I presented the program in Franklin County schools for more than eight years. In Dublin in Worthington alone I have spent more than 400 hours in class and reached more than 9,000 students. In that time I learned a lot about human nature, teen behavior and what drives young people to start using - and subsequently abusing - substances.
A mentor once told me that risky behaviors (he qualified this as sin) are generally more attractive to humans than healthy behaviors (he qualified this as virtue). In a very theological way he was right. However, I believe humans will always be attracted to something deeper.
I don't have all the answers and I don't pretend to know everything about human nature and psychology. However, if we give people the opportunity to follow something deeper (I would call this passion), then the chances of them turning to risky behaviors decreases.

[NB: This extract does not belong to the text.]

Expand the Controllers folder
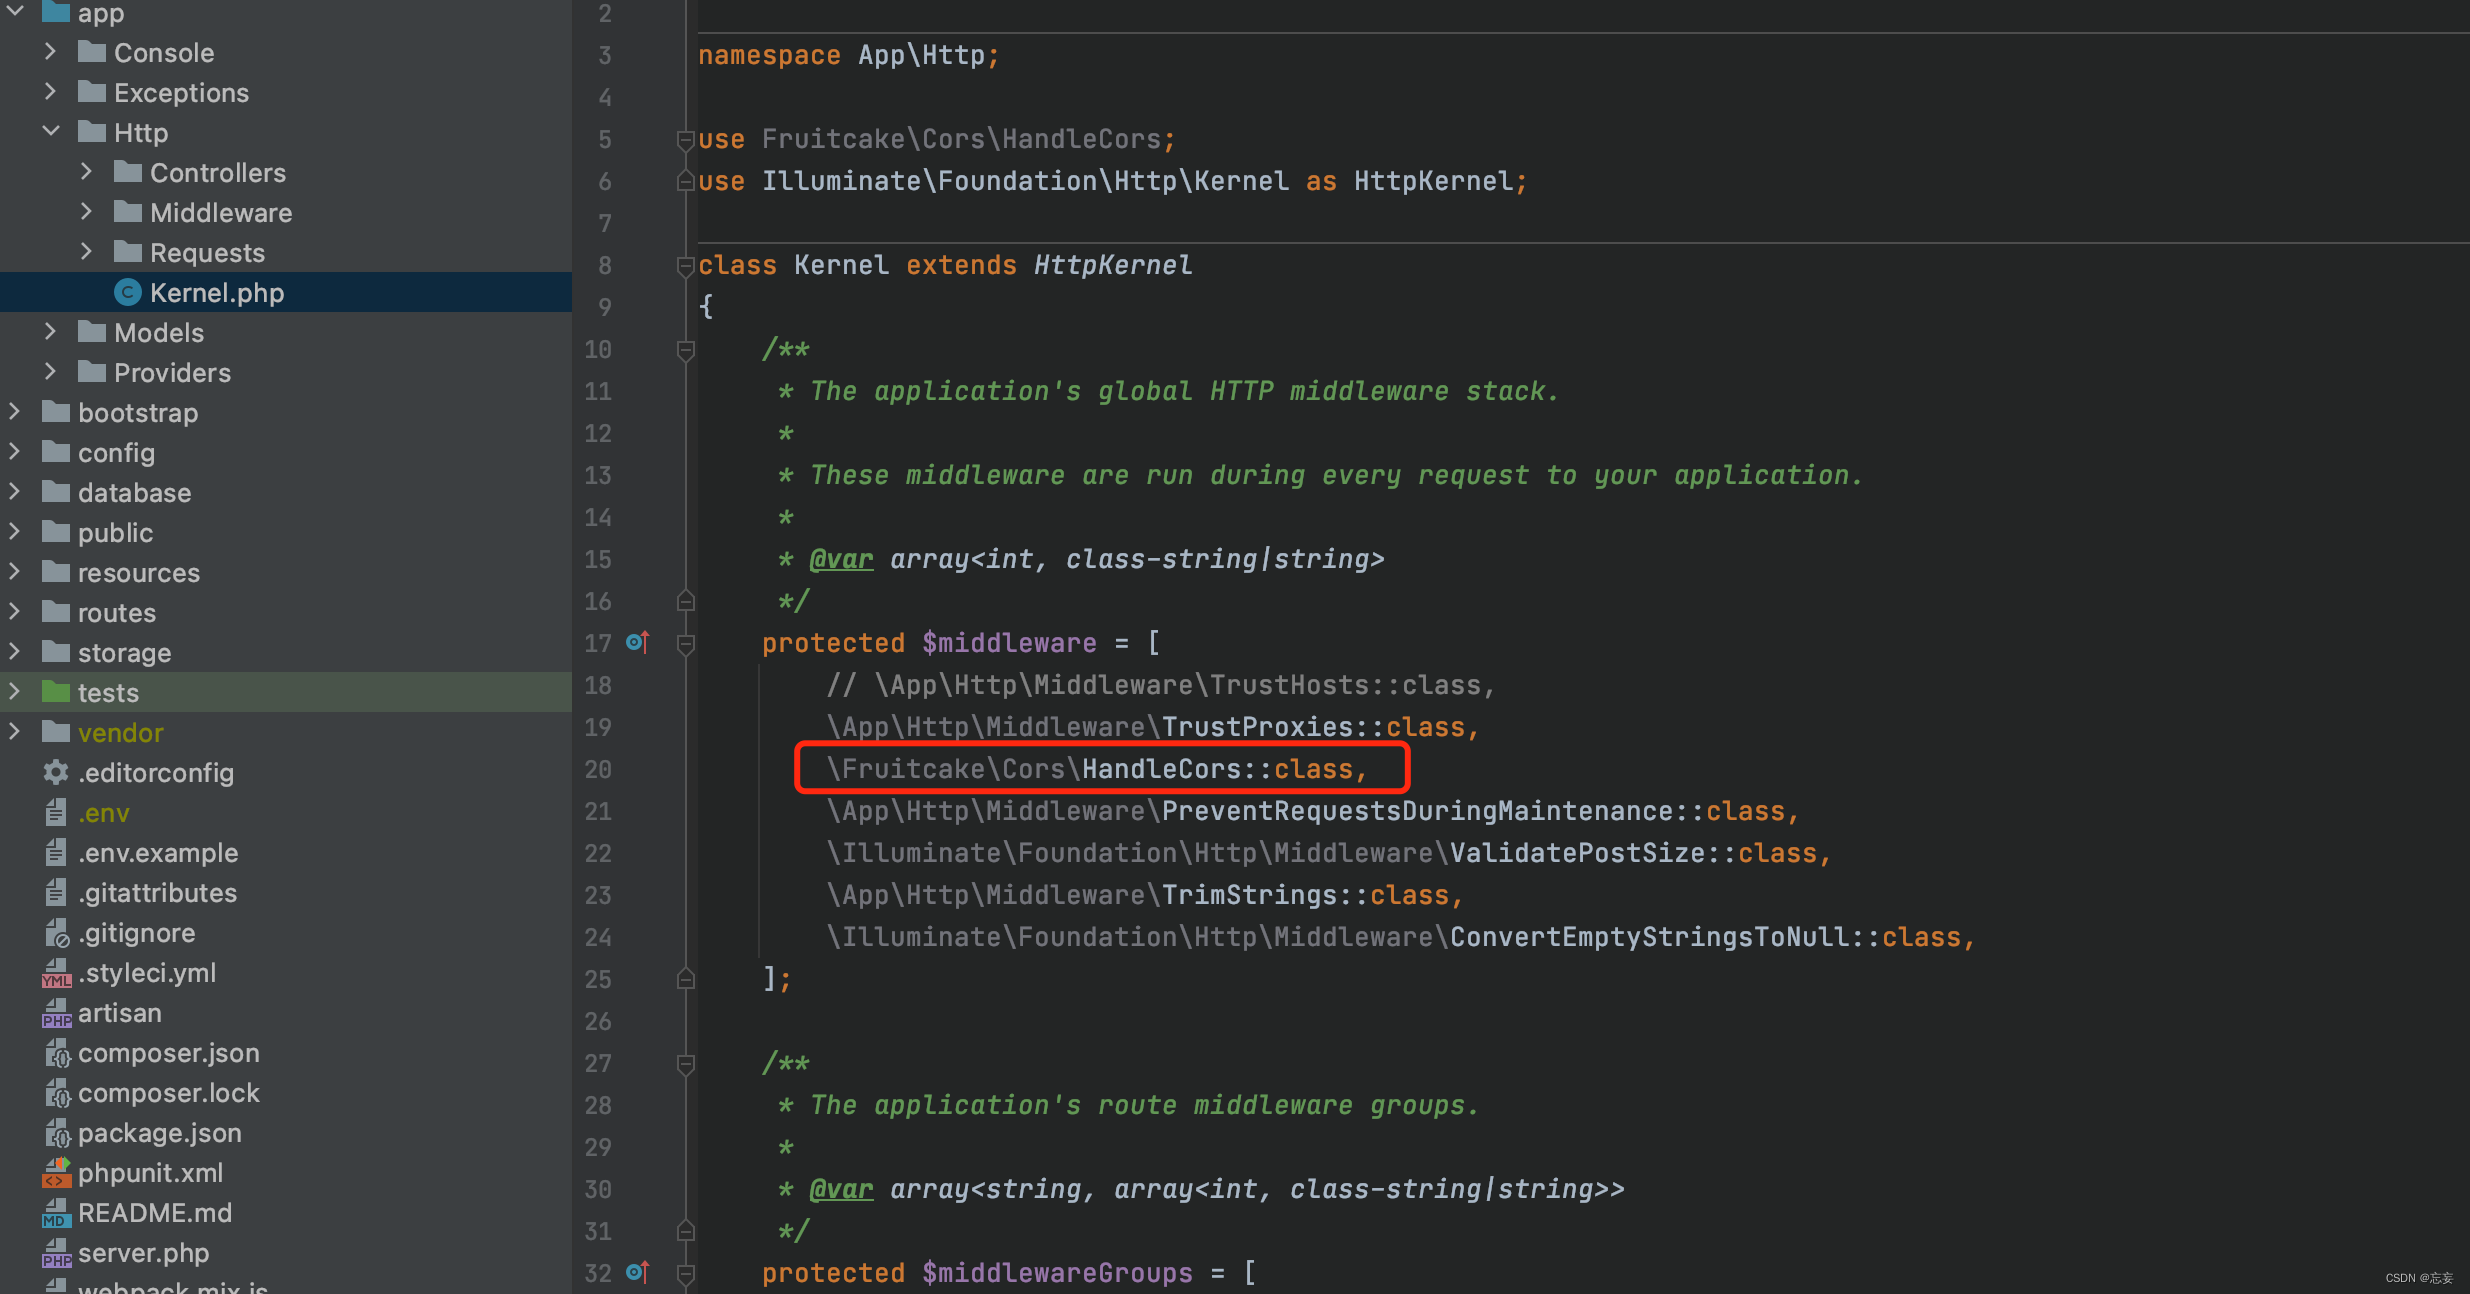 click(x=87, y=172)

Theology has always shaped my beliefs about human nature. Listening to teens (and others) helps me to put a face on the issues and helps me to understand the depth of our human desires. These collective life experiences led me to pursue thoughtful and meaningful public policy - understanding the honest impact policies have on real people. It is all consistent with sound theology.

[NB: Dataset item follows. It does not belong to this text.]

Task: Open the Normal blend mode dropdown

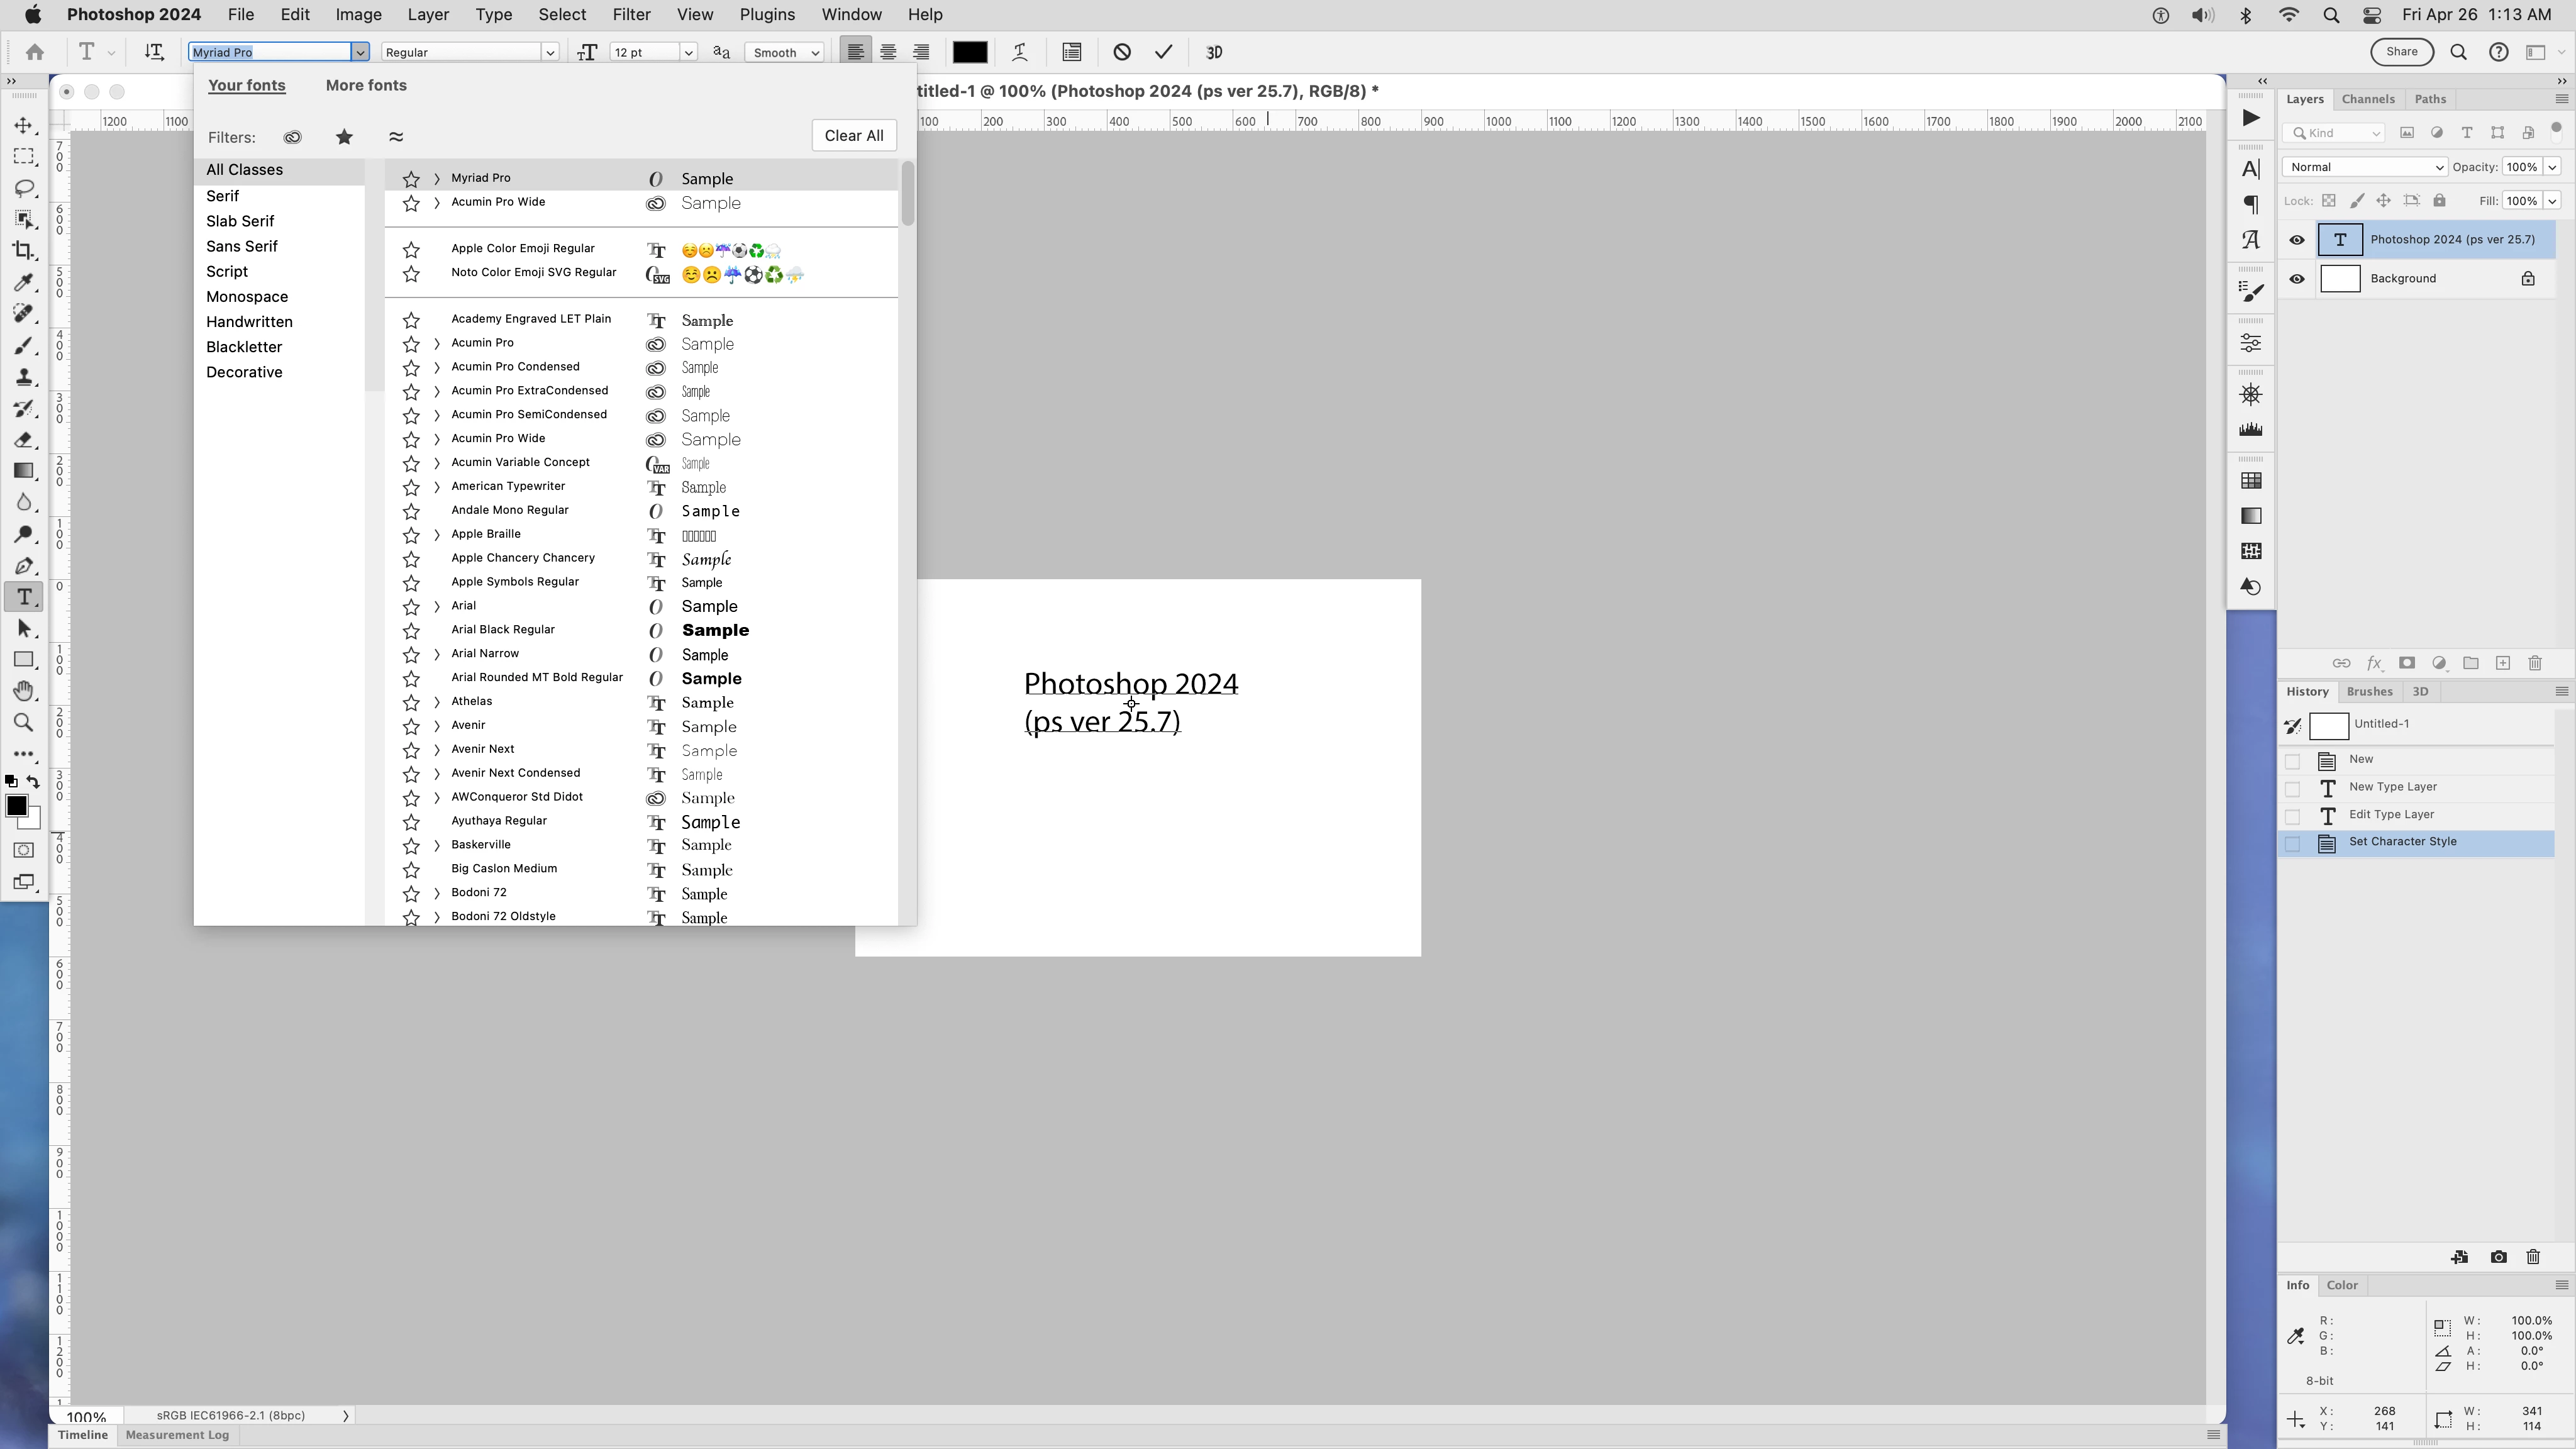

We, as humans, do want something deeper. We want meaningful healthy relationships. We want to follow our passions. We want something that gives us hope and purpose.
That's what I've learned from the tens of thousands of students that I've interacted with throughout the years. That's what my graduate studies have led me to. That's what my weekly attendance at Mass has taught me. Going door-to-door in this campaign and in previous campaigns, I’ve heard first-hand that we all want something deeper. It is a constant refrain wherever I go.
From a policy perspective, public leaders have an obligation to allow for that human depth. If we give people the opportunity to pursue their passions, live a more meaningful life and live free from unhealthy relationships, they will be attracted to that life. More people will choose healthy behaviors over risky ones if we encourage healthy relationships. Less people will follow the path of substance use and abuse.
How do we get there?
First, it's important to recognize that addiction is real. We must develop, promote and support programs that offer steps towards recovery for those who are affected by addiction. We also must expand and support programs that offer diversion to users who are not necessarily addicted, but are showing behaviors of abuse. Situations like this are very complex and I will write about this in a separate article. Generally, what I'm referring to is prevention and education.
It's easy to say we need more prevention outreach and education, but really it goes deeper. We need to tap into that ever-present human desire to give young people (and all people) something better. We need to give them opportunity to develop healthy passions and follow those passions. This can come in many forms, and I will write more on this later. But, do you see the depth of this issue, and do you see the way to begin addressing it?